It’s always a delight to read graphic novels; they restore my faith in the everlasting life of the print-and-picture world. Science Fiction by Joe Ollmann (Conundrum Press) is about a high school biology teacher named Mark—a rational, well-meaning guy who suddenly has a memory of alien abduction. This repressed memory is triggered one evening when he and his long-time girlfriend, Susan, rent a science fiction film called Taken at Night. ( Just as a point of interest, that film doesn’t really exist, or if it does, it sure ran under my radar.)

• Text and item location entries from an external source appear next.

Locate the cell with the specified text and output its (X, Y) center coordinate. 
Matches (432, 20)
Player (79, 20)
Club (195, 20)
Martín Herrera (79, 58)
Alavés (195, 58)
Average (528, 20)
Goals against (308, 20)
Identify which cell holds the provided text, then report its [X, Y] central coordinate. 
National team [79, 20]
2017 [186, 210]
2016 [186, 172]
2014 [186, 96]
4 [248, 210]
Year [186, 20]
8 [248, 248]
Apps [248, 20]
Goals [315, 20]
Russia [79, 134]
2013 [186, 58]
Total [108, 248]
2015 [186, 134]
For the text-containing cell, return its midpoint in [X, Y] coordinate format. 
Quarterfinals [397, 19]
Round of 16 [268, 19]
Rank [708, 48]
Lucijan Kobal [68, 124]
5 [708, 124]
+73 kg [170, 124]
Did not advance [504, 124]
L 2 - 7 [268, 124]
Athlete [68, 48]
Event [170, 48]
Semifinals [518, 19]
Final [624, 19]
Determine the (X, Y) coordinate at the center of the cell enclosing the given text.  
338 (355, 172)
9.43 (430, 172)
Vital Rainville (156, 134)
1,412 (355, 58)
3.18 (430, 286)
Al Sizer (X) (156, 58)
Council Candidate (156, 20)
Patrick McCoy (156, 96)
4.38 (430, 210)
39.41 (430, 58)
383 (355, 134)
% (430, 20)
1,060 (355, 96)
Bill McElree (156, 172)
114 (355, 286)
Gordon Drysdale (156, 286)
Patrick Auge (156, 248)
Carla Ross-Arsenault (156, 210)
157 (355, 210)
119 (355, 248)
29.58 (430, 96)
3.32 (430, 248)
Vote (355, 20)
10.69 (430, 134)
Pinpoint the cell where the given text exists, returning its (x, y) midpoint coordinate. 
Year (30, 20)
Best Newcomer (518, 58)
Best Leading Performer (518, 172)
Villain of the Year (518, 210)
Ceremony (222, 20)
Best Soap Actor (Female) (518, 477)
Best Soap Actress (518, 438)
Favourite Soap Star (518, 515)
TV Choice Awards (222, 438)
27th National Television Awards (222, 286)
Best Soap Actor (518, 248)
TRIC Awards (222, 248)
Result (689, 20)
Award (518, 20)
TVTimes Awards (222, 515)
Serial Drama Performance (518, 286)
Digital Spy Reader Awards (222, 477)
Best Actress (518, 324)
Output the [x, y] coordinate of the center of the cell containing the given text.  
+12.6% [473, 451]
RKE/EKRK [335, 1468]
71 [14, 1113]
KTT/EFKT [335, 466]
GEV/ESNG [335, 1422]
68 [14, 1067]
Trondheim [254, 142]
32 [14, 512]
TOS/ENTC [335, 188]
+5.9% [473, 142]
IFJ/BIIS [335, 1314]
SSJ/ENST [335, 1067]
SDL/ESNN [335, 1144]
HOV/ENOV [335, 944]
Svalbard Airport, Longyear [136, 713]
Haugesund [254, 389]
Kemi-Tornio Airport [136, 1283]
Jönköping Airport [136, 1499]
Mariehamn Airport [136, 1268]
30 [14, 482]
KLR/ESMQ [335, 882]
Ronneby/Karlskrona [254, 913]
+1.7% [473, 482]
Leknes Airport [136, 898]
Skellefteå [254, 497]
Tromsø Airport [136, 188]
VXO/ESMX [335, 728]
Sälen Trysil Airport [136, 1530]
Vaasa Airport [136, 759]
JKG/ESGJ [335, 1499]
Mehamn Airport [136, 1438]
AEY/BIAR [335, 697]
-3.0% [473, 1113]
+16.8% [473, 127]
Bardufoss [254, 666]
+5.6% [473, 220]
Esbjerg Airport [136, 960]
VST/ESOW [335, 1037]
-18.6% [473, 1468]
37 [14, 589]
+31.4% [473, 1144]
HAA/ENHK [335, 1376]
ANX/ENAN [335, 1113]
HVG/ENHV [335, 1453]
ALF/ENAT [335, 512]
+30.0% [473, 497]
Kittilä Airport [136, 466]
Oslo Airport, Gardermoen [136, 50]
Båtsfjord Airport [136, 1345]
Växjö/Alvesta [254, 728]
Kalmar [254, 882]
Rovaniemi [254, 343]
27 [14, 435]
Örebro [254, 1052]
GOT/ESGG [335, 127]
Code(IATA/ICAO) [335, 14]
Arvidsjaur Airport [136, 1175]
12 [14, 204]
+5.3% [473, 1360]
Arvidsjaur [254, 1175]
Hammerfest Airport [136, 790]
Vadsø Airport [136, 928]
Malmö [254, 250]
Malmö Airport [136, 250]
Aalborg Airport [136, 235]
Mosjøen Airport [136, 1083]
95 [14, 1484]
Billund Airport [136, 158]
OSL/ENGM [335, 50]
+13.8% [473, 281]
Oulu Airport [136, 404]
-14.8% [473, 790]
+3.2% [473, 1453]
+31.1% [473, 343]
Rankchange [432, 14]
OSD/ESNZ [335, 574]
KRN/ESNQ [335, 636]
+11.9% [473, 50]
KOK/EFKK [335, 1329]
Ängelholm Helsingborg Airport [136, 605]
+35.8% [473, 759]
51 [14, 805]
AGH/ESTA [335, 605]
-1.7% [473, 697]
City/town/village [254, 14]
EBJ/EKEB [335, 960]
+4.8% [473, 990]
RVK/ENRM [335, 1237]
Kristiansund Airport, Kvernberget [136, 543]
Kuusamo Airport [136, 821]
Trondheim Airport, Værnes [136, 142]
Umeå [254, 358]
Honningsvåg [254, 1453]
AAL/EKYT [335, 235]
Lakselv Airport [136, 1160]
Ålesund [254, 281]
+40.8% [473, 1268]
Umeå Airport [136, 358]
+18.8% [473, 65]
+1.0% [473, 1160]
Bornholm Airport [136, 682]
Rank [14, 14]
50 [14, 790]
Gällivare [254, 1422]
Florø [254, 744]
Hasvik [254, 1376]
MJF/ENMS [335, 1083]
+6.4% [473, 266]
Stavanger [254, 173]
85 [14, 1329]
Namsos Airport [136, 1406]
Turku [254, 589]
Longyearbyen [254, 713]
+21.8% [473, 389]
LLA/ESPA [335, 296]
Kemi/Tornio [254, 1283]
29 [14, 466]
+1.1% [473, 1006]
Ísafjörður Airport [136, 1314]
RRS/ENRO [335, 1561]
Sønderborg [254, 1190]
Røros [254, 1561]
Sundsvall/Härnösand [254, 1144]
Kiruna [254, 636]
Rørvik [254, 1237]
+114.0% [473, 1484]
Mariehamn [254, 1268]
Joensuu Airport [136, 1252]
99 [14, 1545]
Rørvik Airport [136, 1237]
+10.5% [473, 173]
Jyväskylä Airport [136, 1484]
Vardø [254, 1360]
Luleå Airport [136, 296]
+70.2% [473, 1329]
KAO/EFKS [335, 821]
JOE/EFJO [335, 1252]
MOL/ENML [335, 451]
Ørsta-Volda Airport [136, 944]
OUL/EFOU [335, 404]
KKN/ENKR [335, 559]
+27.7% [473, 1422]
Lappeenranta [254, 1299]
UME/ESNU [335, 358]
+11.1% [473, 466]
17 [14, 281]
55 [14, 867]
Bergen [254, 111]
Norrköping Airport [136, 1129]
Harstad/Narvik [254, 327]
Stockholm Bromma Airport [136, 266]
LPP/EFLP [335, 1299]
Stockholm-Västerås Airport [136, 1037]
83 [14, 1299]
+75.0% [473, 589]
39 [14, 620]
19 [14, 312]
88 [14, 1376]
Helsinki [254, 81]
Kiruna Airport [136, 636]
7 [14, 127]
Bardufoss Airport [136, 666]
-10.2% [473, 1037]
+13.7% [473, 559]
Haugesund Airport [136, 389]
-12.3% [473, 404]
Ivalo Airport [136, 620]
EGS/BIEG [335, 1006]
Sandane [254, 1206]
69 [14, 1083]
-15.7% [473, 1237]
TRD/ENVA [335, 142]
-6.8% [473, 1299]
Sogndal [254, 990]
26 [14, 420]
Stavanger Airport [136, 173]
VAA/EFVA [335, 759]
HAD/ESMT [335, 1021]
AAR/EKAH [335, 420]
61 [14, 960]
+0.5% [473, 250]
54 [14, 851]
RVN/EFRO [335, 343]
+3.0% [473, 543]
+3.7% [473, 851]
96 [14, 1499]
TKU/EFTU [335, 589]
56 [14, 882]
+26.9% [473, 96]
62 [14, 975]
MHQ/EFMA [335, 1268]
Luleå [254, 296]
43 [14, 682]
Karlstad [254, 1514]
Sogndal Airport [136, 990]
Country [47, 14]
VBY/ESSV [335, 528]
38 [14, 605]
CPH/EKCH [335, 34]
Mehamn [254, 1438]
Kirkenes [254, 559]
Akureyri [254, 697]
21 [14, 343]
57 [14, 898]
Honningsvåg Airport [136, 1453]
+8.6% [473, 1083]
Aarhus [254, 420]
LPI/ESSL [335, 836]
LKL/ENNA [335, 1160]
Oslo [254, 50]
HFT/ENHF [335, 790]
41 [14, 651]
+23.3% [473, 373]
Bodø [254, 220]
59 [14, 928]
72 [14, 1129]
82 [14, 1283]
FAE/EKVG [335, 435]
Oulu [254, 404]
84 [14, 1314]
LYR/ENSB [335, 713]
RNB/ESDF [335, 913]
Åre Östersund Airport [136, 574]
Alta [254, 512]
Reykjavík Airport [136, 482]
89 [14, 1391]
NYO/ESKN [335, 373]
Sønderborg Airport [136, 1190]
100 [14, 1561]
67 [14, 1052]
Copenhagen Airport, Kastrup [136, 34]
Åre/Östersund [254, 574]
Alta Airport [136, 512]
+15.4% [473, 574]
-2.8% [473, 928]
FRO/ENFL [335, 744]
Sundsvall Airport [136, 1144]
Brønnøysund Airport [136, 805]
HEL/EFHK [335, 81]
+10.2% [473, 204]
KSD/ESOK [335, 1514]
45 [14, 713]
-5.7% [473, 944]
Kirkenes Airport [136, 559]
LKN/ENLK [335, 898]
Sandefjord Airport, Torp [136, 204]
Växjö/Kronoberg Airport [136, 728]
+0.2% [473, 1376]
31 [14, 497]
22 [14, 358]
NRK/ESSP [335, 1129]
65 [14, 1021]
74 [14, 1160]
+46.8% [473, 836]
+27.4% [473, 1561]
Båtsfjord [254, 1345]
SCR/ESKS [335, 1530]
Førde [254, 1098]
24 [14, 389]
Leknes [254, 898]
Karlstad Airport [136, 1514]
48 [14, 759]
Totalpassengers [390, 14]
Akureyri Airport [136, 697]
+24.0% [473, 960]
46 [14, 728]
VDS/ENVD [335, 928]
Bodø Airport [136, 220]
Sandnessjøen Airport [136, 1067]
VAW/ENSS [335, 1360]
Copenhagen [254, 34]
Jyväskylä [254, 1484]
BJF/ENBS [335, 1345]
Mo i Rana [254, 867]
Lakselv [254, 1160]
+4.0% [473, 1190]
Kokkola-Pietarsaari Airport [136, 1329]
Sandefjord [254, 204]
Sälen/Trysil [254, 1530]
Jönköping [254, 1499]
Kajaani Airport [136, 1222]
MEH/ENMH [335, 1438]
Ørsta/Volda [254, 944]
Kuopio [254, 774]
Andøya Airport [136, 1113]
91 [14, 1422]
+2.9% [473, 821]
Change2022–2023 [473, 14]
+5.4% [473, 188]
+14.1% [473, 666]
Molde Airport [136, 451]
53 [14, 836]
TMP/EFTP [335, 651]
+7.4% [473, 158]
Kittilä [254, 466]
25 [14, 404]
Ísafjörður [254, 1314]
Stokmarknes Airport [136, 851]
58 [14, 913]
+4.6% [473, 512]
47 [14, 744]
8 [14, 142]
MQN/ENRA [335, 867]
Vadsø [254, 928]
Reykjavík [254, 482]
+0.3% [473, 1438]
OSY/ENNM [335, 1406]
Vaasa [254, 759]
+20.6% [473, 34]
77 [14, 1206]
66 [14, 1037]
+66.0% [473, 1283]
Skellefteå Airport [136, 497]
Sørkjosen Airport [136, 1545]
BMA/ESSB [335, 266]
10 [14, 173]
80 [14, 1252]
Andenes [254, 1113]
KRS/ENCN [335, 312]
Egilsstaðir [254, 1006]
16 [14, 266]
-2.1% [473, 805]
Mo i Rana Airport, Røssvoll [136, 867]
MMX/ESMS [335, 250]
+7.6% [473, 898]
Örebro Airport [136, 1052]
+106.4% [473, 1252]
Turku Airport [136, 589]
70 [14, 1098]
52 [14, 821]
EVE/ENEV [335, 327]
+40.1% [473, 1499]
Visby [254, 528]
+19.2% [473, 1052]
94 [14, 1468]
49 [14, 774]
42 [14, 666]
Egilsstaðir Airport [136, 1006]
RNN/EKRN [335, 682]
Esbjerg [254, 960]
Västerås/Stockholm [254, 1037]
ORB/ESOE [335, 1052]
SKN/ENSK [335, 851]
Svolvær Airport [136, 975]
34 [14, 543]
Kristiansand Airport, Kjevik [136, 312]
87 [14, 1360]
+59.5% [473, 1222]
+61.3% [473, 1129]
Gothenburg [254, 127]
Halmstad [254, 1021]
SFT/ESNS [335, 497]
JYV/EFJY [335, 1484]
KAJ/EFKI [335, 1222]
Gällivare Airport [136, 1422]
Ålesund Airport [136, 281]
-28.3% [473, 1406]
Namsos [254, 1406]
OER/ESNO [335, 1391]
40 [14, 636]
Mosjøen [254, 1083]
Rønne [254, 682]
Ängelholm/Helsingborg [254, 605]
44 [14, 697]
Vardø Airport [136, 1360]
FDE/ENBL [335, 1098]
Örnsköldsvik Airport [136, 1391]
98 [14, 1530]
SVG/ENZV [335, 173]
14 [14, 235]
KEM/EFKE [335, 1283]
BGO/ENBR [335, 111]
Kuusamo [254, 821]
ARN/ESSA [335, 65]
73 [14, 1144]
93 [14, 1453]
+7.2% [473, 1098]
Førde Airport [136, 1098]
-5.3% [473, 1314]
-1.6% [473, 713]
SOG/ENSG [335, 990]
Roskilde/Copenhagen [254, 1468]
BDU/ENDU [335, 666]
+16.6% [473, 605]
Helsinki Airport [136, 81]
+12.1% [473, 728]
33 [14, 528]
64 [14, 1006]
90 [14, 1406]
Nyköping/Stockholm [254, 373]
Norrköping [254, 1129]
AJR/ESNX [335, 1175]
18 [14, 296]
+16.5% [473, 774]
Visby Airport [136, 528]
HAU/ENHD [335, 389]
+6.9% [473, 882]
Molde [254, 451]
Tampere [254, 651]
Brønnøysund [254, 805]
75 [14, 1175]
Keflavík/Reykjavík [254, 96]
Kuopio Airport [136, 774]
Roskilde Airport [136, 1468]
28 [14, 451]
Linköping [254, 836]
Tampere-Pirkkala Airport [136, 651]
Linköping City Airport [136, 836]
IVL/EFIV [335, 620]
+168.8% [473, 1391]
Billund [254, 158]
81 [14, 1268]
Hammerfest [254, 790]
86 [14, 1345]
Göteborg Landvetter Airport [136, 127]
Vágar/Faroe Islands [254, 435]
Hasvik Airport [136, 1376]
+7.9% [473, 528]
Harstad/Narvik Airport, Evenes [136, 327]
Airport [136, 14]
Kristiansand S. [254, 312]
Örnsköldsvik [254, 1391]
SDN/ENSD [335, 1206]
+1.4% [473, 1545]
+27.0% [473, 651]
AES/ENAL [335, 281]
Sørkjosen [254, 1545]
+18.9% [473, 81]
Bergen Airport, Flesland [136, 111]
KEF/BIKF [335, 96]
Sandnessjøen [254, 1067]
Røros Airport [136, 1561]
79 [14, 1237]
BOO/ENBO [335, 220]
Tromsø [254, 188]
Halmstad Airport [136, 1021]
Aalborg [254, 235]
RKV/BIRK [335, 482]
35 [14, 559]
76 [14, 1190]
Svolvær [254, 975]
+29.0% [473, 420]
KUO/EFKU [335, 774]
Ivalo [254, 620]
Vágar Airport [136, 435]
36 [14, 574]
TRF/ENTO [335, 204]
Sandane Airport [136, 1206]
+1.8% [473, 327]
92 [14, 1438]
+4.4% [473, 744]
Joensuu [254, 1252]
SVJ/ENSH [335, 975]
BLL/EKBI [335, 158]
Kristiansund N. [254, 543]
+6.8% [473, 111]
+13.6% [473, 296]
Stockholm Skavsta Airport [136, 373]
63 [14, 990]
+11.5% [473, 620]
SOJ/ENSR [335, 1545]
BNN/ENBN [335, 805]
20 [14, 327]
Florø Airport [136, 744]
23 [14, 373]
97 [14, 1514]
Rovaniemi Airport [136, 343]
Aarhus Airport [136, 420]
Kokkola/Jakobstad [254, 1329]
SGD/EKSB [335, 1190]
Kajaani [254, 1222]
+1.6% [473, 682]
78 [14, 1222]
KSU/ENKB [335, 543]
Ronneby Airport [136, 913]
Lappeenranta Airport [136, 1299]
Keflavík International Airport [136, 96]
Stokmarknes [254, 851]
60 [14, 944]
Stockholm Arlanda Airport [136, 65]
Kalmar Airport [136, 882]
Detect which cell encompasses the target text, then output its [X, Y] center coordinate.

The rest of the story is essentially a mystery, and one that doesn’t get solved: Did Mark really have an experience with UFOs, or is the poor guy suffering a mental breakdown? He skips going to work, spends hours on the internet looking for like-minded people, and lets his personal grooming go to the dogs. That is a mental breakdown, right? In an afterword, Ollmann makes a few comments about his book, such as, “I’m aware that it probably contains glaring errors and omissions and probably does not reflect the present state of UFO-believer protocol, so I apologize in advance.”
It’s both anticlimactic, and a sad sign of the times, when authors feel they must beg the reader’s pardon in order to fend off crank responses. I noticed only one “glaring error or omission,” and it was not related to abductions per se: in the middle of the story, when Mark cannot face going back to work, there is a reference to Susan calling in sick for him. There is no previous mention of this detail, and there probably should be, as it’s a pivotal point in the rapidly moving plot. We need all the coordinates we can get, to prepare us for Mark and Susan’s harrowing journey.